### What to work on
Can you write out, word for word, the stretch of the records from the line containing "Click the New Sibling button" through the end of the records, including both the first and last lines?

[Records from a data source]
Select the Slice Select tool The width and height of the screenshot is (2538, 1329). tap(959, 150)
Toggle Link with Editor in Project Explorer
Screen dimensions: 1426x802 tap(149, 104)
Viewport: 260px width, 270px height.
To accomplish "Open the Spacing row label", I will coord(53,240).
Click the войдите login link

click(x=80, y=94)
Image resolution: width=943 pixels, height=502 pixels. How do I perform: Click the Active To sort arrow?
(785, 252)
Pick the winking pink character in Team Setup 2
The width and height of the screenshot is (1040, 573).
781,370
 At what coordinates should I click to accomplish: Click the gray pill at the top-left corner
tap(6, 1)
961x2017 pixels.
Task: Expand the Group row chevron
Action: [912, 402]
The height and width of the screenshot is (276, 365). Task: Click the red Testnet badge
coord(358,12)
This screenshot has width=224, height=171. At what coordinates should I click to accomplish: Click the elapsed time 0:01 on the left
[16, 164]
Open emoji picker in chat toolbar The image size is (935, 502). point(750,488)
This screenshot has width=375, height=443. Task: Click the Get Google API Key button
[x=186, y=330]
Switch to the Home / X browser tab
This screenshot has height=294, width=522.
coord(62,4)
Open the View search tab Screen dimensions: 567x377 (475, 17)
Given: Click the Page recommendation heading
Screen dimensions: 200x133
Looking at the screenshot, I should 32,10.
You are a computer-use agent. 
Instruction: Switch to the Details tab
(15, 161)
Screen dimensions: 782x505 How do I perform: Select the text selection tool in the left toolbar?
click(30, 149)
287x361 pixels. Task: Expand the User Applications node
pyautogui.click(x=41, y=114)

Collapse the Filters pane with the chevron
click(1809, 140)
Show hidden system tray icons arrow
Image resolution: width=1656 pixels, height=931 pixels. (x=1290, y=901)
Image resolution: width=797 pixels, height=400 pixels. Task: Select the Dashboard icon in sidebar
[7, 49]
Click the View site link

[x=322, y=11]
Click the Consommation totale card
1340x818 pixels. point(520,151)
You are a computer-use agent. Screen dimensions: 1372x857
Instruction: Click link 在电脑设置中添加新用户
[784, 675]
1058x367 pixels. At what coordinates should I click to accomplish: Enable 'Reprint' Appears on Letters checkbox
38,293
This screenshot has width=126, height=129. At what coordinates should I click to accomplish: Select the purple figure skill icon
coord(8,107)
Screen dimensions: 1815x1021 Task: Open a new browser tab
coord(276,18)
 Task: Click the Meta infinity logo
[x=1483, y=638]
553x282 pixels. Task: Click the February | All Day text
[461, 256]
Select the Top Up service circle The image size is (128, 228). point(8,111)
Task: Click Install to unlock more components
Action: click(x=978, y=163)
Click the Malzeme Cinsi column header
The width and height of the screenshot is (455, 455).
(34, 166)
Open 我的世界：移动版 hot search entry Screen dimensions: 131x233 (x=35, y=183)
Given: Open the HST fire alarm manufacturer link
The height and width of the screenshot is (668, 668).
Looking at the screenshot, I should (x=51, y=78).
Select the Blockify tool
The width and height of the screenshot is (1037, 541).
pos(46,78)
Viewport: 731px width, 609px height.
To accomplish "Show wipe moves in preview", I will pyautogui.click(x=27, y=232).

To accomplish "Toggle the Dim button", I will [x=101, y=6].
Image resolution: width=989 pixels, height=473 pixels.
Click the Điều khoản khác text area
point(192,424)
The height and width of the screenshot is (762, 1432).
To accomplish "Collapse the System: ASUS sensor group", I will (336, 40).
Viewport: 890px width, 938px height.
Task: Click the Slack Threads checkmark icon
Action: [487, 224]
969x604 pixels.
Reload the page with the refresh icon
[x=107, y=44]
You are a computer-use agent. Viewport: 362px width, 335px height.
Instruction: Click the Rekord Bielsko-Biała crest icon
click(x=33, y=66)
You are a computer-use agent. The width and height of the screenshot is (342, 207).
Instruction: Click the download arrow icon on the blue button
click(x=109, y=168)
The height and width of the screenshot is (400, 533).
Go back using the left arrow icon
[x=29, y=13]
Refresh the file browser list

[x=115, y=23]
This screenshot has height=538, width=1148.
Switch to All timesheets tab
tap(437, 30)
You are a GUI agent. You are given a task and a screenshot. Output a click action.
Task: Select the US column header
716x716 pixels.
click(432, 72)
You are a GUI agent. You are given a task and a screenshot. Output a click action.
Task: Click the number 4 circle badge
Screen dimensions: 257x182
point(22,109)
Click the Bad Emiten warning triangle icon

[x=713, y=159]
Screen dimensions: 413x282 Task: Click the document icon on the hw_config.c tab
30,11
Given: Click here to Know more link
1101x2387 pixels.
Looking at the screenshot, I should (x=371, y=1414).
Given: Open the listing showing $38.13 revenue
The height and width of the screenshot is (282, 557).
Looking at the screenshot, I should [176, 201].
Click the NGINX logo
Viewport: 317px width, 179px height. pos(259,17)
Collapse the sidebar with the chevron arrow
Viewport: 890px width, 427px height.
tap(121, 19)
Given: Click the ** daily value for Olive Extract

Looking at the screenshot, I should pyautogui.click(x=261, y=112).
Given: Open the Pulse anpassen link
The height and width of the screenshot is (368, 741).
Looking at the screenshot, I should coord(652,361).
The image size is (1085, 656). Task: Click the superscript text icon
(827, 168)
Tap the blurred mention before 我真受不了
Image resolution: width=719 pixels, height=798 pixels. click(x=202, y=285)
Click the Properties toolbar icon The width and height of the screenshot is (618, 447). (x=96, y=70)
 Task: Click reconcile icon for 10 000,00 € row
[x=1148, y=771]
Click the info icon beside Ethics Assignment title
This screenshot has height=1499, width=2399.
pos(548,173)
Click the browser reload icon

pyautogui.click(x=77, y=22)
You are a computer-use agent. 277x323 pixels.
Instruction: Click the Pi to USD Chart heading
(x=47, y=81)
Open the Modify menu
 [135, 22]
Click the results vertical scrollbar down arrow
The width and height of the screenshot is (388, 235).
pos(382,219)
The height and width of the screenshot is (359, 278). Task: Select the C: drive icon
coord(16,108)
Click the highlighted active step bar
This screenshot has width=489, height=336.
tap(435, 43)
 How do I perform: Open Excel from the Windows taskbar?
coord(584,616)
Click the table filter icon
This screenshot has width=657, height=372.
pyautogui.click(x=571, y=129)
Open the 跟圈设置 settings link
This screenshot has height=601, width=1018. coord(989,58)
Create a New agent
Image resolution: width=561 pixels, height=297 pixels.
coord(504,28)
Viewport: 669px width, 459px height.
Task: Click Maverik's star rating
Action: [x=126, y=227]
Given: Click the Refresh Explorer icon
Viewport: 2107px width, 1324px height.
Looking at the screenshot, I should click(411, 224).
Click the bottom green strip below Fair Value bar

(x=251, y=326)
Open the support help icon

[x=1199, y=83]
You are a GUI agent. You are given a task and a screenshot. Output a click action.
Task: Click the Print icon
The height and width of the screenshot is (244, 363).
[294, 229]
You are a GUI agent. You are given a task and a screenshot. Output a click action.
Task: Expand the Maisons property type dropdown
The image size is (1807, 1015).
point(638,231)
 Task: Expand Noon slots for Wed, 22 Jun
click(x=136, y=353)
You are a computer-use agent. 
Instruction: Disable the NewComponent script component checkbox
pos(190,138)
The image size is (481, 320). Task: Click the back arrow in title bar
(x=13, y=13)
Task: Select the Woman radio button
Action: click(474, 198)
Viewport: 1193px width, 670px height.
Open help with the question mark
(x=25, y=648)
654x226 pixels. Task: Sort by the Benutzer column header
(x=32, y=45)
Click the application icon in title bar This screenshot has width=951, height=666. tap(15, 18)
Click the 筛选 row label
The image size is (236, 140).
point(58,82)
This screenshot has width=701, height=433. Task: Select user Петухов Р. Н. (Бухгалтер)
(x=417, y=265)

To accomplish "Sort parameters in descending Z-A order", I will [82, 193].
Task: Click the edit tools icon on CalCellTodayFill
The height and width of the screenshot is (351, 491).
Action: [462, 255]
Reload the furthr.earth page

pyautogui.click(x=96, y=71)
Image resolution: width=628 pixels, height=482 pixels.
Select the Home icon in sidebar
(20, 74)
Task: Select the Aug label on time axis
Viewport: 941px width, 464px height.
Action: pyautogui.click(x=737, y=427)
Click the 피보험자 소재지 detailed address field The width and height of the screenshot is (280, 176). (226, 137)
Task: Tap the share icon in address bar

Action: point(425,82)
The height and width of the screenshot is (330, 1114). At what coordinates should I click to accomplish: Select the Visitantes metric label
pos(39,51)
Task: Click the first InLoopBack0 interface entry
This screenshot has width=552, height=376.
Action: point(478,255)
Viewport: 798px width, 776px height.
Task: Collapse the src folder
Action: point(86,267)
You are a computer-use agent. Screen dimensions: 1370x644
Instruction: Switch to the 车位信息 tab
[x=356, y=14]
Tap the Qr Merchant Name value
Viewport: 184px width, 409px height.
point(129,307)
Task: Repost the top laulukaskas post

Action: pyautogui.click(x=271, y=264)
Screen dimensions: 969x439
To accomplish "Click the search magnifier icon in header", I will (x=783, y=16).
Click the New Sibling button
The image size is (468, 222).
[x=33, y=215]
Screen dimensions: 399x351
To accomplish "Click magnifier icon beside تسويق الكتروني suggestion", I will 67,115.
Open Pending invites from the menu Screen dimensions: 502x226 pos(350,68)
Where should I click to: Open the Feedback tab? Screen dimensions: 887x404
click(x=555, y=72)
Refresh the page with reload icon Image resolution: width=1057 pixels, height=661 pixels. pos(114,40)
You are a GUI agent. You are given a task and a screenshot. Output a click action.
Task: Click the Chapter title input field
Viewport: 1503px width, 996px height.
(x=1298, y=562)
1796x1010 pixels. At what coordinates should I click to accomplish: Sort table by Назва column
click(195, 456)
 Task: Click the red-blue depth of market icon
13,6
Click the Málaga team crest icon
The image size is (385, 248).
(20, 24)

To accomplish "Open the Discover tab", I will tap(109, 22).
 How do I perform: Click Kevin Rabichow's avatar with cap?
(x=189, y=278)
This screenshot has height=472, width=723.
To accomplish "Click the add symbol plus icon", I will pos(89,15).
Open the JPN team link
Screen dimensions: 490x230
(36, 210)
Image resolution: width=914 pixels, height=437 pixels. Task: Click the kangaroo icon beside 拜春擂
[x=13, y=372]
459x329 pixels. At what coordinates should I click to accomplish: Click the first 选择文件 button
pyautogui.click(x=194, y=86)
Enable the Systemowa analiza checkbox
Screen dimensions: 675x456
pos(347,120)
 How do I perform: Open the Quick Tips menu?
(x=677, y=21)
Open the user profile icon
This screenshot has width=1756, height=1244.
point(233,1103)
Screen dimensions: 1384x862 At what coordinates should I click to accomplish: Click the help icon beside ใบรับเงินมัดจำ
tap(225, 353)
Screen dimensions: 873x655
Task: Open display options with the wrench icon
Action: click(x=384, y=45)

### Final result
Click the New Sibling button
The image size is (468, 222).
[x=33, y=215]
Screen dimensions: 399x351
To accomplish "Click magnifier icon beside تسويق الكتروني suggestion", I will 67,115.
Open Pending invites from the menu Screen dimensions: 502x226 pos(350,68)
Where should I click to: Open the Feedback tab? Screen dimensions: 887x404
click(x=555, y=72)
Refresh the page with reload icon Image resolution: width=1057 pixels, height=661 pixels. pos(114,40)
You are a GUI agent. You are given a task and a screenshot. Output a click action.
Task: Click the Chapter title input field
Viewport: 1503px width, 996px height.
(x=1298, y=562)
1796x1010 pixels. At what coordinates should I click to accomplish: Sort table by Назва column
click(195, 456)
 Task: Click the red-blue depth of market icon
13,6
Click the Málaga team crest icon
The image size is (385, 248).
(20, 24)

To accomplish "Open the Discover tab", I will tap(109, 22).
 How do I perform: Click Kevin Rabichow's avatar with cap?
(x=189, y=278)
This screenshot has height=472, width=723.
To accomplish "Click the add symbol plus icon", I will pos(89,15).
Open the JPN team link
Screen dimensions: 490x230
(36, 210)
Image resolution: width=914 pixels, height=437 pixels. Task: Click the kangaroo icon beside 拜春擂
[x=13, y=372]
459x329 pixels. At what coordinates should I click to accomplish: Click the first 选择文件 button
pyautogui.click(x=194, y=86)
Enable the Systemowa analiza checkbox
Screen dimensions: 675x456
pos(347,120)
 How do I perform: Open the Quick Tips menu?
(x=677, y=21)
Open the user profile icon
This screenshot has width=1756, height=1244.
point(233,1103)
Screen dimensions: 1384x862 At what coordinates should I click to accomplish: Click the help icon beside ใบรับเงินมัดจำ
tap(225, 353)
Screen dimensions: 873x655
Task: Open display options with the wrench icon
Action: click(x=384, y=45)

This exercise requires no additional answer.